Set task: Find every line in the data below that contains the word "perform" and copy each of those lines. Only case-sensitive matches count.

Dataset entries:
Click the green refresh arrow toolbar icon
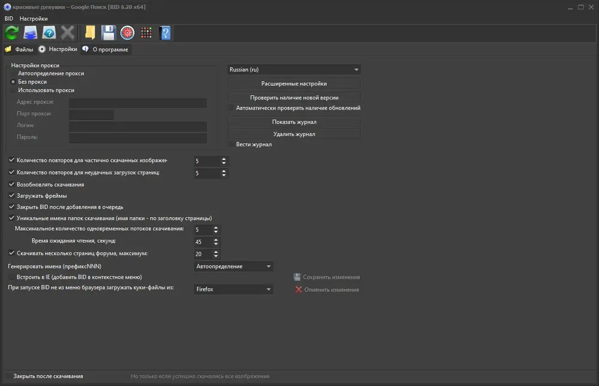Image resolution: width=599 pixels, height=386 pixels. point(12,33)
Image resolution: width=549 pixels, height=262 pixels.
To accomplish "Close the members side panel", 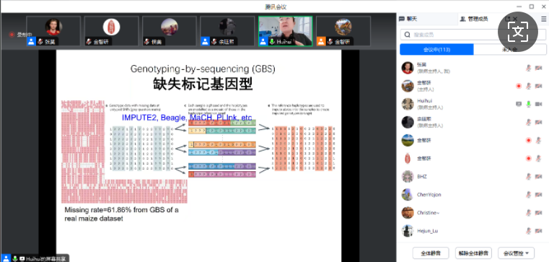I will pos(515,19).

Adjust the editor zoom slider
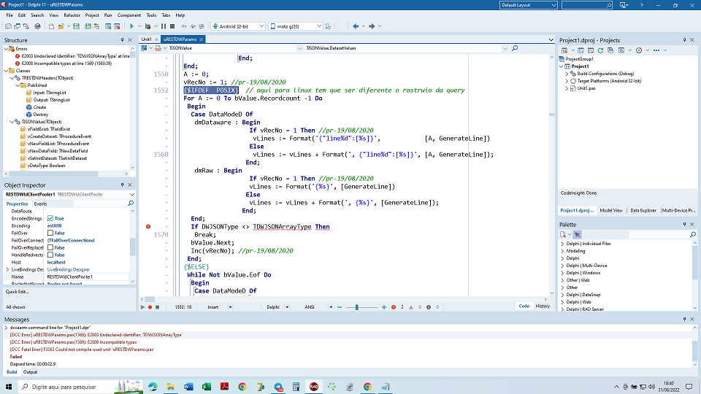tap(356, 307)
==
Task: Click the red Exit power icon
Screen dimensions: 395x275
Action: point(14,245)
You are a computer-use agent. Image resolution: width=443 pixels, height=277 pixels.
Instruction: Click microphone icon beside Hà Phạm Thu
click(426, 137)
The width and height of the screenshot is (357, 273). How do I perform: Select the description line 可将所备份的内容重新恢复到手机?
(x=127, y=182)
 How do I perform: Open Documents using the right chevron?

Task solution:
The width and height of the screenshot is (357, 273). How do I perform: Select the description line 可将所备份的内容重新恢复到手机?
 How do I perform: Open Documents using the right chevron?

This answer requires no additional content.